Montana must pause its enforcement of a law requiring transgender residents to provide proof that they underwent a “surgical procedure” to change their sex in order to modify the sex designations on their birth certificates, a state judge ruled Thursday.
The preliminary injunction issued by Judge Michael G. Moses means that, for now, Montanans wishing to change the sex designations on their birth certificates can continue doing so by submitting to Montana’s Department of Public Health and Human Services “a completed gender-designation form attesting to gender transition or providing government-issued identification displaying the correct sex designation or providing a certified court order indicating a gender change.”
That process had changed last year when Republican Gov. Greg Gianforte signed into law SB 280, which effectively required transgender Montanans to undergo a “surgical procedure” if they wanted to amend their birth certificates’ sex designations to match their gender identity.
Two transgender residents sued, claiming the new law violates their constitutional right to privacy and due process, as well as the 14th Amendment’s Equal Protection Clause. They argued that the law was vague and didn’t adequately describe the types of medical procedures required to satisfy the state’s definition of a sex change.
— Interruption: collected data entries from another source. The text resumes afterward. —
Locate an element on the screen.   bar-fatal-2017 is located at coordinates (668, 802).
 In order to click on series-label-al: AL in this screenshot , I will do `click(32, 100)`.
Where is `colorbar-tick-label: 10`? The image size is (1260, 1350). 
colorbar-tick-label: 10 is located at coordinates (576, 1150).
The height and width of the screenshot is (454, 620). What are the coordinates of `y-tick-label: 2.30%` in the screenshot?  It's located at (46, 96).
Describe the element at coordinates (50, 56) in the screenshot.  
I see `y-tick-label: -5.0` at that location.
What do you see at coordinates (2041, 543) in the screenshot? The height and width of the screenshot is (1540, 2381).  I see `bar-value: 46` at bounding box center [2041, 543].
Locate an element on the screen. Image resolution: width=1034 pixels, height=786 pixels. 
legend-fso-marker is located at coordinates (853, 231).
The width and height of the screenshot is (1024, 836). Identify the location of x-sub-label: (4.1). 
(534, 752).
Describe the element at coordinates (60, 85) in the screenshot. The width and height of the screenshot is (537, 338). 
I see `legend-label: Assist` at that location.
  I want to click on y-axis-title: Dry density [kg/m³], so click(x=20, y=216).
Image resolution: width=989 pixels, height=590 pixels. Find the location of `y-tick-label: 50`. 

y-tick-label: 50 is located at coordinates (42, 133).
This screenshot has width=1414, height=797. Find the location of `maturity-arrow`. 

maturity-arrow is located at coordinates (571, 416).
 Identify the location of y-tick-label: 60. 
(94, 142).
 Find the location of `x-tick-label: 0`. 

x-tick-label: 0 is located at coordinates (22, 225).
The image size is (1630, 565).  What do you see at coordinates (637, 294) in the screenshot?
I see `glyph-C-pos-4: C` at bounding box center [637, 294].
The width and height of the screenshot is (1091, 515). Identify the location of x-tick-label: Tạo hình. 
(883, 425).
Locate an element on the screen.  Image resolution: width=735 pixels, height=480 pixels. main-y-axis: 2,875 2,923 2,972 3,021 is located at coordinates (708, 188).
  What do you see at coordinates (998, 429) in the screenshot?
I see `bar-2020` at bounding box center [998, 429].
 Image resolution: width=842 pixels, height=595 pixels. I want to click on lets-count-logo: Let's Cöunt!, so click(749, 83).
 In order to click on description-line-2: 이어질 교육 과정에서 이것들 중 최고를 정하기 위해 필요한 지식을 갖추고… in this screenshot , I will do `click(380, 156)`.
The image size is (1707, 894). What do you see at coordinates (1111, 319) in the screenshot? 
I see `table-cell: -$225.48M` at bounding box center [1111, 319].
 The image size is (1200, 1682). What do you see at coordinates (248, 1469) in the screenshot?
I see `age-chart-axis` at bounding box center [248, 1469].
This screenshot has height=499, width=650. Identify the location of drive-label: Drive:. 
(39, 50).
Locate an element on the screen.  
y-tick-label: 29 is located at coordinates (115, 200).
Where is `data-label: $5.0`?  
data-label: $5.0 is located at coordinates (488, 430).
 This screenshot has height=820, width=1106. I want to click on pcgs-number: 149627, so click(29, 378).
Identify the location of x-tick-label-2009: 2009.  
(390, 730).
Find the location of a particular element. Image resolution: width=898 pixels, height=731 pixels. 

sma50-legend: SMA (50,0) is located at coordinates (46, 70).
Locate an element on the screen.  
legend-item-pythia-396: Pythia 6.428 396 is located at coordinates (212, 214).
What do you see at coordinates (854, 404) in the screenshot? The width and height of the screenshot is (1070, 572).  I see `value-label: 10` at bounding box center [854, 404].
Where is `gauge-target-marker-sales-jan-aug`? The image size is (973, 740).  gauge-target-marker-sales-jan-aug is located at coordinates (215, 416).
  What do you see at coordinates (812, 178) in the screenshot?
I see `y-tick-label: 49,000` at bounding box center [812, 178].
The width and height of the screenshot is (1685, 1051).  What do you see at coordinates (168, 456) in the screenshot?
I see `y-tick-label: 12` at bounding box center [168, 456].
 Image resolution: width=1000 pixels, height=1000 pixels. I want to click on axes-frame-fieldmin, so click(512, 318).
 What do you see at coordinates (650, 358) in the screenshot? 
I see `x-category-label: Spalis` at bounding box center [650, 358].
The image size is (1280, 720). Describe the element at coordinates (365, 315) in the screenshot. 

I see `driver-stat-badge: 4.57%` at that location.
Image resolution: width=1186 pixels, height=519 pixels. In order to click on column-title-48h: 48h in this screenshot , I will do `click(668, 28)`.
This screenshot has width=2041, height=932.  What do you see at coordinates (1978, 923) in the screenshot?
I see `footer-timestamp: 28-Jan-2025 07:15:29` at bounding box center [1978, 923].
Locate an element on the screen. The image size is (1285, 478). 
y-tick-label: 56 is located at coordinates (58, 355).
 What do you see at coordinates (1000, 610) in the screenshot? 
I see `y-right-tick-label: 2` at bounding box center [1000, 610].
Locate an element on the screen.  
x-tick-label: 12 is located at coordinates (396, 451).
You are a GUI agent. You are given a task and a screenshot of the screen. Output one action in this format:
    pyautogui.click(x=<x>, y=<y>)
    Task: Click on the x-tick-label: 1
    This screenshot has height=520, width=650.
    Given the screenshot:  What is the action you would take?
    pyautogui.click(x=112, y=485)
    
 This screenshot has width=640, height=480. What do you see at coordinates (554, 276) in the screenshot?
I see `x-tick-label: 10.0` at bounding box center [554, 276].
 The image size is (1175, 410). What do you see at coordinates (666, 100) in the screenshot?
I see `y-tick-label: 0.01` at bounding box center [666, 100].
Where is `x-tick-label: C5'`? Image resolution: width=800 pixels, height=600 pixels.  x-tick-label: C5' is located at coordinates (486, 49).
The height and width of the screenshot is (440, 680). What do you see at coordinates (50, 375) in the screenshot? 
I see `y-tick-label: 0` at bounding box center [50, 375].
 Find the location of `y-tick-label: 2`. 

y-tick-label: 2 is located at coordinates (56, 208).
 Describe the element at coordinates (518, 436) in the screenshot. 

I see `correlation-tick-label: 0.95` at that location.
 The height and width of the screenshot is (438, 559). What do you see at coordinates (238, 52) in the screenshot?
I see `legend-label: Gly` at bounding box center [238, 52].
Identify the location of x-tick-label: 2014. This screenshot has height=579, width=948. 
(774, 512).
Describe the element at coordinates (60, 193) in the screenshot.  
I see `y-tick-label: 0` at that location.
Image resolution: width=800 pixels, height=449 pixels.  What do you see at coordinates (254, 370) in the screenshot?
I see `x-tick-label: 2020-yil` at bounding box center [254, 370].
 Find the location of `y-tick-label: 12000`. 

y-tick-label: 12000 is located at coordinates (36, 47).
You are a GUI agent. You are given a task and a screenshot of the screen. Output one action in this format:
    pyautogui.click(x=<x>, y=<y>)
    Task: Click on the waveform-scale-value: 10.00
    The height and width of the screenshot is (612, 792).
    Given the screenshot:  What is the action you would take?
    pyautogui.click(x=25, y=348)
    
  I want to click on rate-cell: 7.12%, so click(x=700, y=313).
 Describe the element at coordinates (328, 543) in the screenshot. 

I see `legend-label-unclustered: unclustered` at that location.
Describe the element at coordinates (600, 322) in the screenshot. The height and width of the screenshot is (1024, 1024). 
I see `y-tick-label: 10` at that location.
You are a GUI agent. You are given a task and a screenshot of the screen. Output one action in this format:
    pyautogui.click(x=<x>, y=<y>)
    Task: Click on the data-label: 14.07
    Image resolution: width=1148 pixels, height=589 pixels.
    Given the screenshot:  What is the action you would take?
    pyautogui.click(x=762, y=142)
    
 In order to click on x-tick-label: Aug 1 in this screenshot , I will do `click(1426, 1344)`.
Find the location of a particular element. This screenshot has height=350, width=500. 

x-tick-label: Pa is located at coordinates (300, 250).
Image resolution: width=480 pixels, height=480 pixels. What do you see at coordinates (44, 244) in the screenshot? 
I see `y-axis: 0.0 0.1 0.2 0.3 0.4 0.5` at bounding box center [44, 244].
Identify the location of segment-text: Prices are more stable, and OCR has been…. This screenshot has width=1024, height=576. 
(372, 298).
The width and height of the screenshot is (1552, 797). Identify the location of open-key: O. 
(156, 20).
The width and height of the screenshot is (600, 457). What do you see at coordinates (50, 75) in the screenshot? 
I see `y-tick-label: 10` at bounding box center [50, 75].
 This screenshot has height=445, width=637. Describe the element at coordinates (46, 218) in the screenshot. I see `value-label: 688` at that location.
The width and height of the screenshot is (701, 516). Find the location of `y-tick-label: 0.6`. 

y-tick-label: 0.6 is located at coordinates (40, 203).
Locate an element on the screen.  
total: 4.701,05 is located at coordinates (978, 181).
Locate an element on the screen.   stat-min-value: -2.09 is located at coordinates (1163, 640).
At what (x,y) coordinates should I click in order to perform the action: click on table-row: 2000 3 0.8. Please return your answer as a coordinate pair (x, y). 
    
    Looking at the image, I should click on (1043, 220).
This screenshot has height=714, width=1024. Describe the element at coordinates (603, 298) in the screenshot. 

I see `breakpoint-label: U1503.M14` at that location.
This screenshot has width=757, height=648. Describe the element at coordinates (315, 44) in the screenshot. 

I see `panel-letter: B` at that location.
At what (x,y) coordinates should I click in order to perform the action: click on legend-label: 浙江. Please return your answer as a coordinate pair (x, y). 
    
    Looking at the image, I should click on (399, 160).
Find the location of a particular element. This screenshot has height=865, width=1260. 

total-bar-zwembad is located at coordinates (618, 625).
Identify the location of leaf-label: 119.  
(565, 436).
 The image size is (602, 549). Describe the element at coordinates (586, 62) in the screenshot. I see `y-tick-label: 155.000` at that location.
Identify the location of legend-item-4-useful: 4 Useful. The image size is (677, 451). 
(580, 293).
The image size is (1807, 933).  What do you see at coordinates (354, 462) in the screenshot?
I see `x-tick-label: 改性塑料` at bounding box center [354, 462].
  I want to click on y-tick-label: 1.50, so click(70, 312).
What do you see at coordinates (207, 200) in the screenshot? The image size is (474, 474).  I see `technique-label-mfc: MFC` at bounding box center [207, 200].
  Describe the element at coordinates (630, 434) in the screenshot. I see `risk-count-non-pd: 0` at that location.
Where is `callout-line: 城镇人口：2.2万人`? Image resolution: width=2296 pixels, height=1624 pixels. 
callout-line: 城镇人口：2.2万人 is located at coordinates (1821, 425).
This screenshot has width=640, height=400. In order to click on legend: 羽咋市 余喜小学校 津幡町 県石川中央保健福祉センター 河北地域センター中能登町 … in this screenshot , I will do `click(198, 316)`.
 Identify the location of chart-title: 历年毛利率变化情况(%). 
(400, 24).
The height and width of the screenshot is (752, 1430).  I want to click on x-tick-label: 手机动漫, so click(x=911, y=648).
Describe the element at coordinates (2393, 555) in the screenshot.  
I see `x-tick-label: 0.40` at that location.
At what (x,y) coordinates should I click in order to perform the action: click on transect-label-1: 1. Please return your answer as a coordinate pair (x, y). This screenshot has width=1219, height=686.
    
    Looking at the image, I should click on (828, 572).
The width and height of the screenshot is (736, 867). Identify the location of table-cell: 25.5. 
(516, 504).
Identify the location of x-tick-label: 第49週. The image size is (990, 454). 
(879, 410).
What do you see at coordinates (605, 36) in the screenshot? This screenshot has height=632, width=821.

“Plaintiffs provided unrebutted evidence describing that neither gender-affirming surgery nor any other medical treatment that a transgender person undergoes changes that person’s sex,” Moses wrote. “Instead, gender-affirming surgery aligns a person’s body and lived in experience with the person’s gender identity, which already exists. Therefore it is unclear what type of ‘surgical procedure’ will meet the requirements to change ‘the sex of the person born in Montana’ given plaintiff’s evidence that no surgery changes a person’s sex.”
He continued: “The court finds that plaintiffs have established a prima facie case that SB 280 (is) impermissibly vague in all of its applications and thereby unconstitutionally violates plaintiffs’ fundamental right to due process because it is unconstitutionally void.”
CNN has reached out to Gianforte’s office for comment.
“We are thrilled that the court recognized the substantial and unnecessary burdens this law places upon transgender individuals in violation of their constitutional rights,” said Akilah Lane, an attorney with the American Civil Liberties Union of Montana, which helped bring the challenge.
“The court’s injunction affirms the basis of our case: that SB 280 intentionally targets transgender people for unequal treatment because, as Judge Moses wrote, ‘only transgender individuals are subjected to these procedures and burdens in order to have a birth certificate that accurately reflects their gender,’” she added.
SB 280 is part of a broader effort by conservatives to make it more difficult for transgender Americans to change their birth certificates and other identification documents to match their gender identity. On Thursday, Oklahoma’s GOP-controlled legislature sent that state’s Republican governor a bill that would prohibit the state from allowing individuals to change the sex designations on their birth certificates to nonbinary.
Earlier this month, the US State Department began giving US citizens the option to select “X” when identifying their genders on US passport applications, joining several other countries that allow such a marker on passports.